Contrary to popular belief, Paul was not writing this letter to couples who were getting married. He was writing to a church deeply conflicted. This so-called “Love Chapter” seeks to put the grease where the squeak is. Therefore, when we read the words, “If I speak in human tongues and even the speech of angels, but have not love, I am a noisy gong or a clanging symbol” – we are reading about how love makes the playing field more equal.
Let me put it another way: do you know how difficult this passage is to those of us who try to make a living speaking and preaching? I mean, I could pass peacefully if I overheard someone in the back of the church say, “Pastor Andy sounded just like an angel today; such lofty rhetoric.” After all, some of us are in the human tongue and angels’ business.

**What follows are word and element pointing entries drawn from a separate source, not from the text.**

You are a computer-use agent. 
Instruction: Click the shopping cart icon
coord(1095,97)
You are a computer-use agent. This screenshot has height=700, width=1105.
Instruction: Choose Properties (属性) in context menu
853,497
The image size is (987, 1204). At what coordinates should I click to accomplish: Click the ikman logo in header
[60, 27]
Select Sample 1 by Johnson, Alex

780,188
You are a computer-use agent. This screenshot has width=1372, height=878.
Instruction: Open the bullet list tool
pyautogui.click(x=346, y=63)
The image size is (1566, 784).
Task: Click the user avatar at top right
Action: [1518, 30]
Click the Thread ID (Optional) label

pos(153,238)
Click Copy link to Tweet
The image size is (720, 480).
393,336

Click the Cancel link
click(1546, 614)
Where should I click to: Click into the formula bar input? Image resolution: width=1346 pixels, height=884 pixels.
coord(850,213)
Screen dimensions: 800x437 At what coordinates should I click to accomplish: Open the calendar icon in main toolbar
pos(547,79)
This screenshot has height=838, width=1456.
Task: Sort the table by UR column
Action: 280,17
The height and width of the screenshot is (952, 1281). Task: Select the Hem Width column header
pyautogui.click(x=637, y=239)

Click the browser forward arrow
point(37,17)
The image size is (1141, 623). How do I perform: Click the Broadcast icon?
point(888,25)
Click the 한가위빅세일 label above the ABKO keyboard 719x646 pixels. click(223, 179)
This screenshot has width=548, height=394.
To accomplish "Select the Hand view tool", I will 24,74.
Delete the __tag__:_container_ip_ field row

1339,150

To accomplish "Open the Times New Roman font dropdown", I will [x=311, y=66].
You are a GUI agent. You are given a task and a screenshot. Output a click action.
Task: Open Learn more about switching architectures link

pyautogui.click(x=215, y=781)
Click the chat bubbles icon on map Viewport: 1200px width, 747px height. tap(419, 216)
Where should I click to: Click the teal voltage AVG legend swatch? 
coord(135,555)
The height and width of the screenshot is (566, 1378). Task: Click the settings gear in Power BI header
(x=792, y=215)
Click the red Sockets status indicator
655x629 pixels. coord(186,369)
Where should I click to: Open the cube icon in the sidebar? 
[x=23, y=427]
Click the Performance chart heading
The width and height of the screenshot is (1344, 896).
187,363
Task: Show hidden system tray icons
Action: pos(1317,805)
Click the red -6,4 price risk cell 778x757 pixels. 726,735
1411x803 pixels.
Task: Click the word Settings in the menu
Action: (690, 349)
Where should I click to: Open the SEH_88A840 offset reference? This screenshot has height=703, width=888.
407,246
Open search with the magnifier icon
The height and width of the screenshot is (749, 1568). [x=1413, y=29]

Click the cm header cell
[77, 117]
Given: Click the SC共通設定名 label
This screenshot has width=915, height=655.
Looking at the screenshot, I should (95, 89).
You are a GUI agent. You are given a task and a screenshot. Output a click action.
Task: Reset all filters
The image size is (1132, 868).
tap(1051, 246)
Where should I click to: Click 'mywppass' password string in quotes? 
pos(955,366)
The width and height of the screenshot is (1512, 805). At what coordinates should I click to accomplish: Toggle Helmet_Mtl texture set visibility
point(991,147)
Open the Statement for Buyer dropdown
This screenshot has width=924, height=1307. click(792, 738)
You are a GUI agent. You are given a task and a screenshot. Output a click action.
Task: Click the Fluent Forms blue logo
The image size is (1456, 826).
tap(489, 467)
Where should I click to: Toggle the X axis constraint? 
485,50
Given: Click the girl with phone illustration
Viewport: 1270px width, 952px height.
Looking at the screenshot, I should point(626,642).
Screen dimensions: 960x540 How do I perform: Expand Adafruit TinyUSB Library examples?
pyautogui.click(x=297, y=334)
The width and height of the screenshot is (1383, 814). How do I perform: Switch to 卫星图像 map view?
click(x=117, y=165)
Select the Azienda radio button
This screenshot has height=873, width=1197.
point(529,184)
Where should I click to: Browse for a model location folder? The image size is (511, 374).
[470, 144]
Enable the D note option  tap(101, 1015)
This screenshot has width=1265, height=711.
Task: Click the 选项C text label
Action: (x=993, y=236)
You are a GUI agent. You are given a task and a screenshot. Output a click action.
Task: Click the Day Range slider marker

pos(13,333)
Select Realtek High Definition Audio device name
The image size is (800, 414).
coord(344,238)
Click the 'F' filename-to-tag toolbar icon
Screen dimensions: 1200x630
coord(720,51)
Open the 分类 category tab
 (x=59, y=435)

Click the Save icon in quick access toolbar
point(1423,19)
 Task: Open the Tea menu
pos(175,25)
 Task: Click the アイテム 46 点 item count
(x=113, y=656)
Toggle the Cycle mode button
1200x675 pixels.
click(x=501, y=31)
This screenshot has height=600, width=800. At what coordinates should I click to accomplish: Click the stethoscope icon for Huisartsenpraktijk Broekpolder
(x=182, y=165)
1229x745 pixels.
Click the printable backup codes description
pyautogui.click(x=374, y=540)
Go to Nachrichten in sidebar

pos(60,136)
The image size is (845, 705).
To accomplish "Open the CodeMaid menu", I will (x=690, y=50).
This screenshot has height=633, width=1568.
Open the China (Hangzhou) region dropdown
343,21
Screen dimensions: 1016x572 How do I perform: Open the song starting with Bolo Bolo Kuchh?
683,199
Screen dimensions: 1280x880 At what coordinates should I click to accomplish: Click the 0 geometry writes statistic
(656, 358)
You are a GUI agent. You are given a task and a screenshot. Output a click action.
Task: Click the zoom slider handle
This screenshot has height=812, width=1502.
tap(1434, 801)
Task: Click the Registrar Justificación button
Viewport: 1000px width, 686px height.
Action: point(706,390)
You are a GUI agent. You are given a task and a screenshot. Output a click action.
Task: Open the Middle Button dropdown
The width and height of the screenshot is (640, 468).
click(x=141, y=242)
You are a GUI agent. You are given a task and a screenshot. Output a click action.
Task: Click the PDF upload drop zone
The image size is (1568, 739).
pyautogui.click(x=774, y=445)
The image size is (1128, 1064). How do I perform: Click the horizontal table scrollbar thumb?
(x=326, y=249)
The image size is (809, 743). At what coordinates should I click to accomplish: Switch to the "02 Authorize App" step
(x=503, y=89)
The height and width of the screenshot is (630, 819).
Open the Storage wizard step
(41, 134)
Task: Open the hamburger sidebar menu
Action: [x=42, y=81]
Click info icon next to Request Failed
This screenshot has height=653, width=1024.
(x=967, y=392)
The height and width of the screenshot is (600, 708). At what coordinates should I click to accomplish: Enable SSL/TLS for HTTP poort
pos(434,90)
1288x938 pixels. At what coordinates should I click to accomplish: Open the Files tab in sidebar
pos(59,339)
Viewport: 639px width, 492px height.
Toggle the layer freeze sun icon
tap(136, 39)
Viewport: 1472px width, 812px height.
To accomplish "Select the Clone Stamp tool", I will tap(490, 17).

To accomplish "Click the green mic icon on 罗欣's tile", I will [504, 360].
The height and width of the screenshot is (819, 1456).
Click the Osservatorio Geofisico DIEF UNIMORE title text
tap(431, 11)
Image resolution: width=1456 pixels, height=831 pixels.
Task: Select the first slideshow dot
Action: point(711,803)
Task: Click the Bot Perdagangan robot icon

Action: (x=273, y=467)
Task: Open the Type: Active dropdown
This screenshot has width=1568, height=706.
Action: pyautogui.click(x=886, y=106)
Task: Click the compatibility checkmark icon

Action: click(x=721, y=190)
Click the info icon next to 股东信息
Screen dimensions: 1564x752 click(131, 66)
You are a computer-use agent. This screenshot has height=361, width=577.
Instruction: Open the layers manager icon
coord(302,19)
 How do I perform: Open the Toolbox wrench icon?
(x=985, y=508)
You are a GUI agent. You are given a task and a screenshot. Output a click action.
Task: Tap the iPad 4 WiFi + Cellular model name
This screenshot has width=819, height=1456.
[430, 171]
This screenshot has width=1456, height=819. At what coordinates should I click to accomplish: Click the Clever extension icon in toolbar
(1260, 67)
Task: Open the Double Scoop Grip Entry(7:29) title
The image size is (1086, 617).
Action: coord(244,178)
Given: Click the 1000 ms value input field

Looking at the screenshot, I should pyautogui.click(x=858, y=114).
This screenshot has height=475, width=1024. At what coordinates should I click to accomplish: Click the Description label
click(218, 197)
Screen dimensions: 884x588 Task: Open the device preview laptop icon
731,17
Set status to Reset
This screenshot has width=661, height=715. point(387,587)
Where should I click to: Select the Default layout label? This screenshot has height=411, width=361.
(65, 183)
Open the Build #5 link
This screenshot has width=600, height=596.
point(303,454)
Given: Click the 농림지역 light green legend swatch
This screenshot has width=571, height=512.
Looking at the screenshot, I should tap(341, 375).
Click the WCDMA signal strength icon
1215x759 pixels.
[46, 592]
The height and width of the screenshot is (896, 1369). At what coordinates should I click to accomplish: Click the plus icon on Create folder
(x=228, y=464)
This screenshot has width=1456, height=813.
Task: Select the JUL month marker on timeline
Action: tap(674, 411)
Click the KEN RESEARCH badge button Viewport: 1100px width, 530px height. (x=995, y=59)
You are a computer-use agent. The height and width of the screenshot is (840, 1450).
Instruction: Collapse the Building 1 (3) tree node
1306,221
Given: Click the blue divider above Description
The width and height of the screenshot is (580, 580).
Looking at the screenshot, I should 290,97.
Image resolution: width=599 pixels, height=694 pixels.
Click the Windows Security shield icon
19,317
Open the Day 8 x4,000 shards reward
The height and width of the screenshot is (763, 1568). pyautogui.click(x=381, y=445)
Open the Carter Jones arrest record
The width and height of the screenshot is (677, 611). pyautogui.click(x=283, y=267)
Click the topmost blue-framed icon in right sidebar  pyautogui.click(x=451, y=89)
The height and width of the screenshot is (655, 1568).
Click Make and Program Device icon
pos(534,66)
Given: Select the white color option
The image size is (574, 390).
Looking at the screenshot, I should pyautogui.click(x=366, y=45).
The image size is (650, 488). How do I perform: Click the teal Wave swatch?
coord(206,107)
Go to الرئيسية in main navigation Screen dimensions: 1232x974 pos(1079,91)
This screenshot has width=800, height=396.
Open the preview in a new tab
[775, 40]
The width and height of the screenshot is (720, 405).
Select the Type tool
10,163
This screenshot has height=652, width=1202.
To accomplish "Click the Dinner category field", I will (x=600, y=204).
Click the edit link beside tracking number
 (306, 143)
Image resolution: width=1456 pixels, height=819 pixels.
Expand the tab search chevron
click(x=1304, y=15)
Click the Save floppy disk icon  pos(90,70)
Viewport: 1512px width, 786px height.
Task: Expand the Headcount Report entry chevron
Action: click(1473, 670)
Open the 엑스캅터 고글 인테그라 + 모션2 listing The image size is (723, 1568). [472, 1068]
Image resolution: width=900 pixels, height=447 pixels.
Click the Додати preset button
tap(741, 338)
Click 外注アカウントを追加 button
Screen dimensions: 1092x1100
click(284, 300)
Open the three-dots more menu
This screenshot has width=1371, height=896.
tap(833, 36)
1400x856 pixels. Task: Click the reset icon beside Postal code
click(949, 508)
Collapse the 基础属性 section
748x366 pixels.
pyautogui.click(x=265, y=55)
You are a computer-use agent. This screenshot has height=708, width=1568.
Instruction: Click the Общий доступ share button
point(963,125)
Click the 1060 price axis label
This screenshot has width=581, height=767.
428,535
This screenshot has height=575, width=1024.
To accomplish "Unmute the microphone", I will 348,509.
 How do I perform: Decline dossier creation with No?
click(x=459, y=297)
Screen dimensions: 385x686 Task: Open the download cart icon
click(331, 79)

Yet, what Paul is arguing here is that without love all our audible tones and knowledge is but auditory nonsense. Without love, the greatest speech is but a cymbal crashing to the floor. Spoken without love, the orations of Cicero are no better than the sound of a cheap trumpet.
Strong words. Whatever that little word “love” might mean to you, here in this passage it means something quite strong – unsentimental, other-focused.
Indeed, if for a moment, we can put out of our minds the mush we have heard at weddings about this passage, we might be able to realize that what Paul is saying is much closer to “hard-eyed realism” than “second-hand emotions.” That is to say, Christian love is not some kind of naïve unwillingness to look at the world as it is; rather, it is the recognition that, because the world is as it is, nothing less than love will do. Love takes all of our noise as human beings, and, like Mr. Holland’s Opus, orchestrates it into a beautiful symphony of sound. Christian love takes our knowledge and humbles it so that God can use it, for “If we understand all knowledge and all mysteries, but have not love, what good are we?”
How might we continue to grow in this kind of love for the sake of Christ? How may we embody this way of living so that the world may know who the Lord is?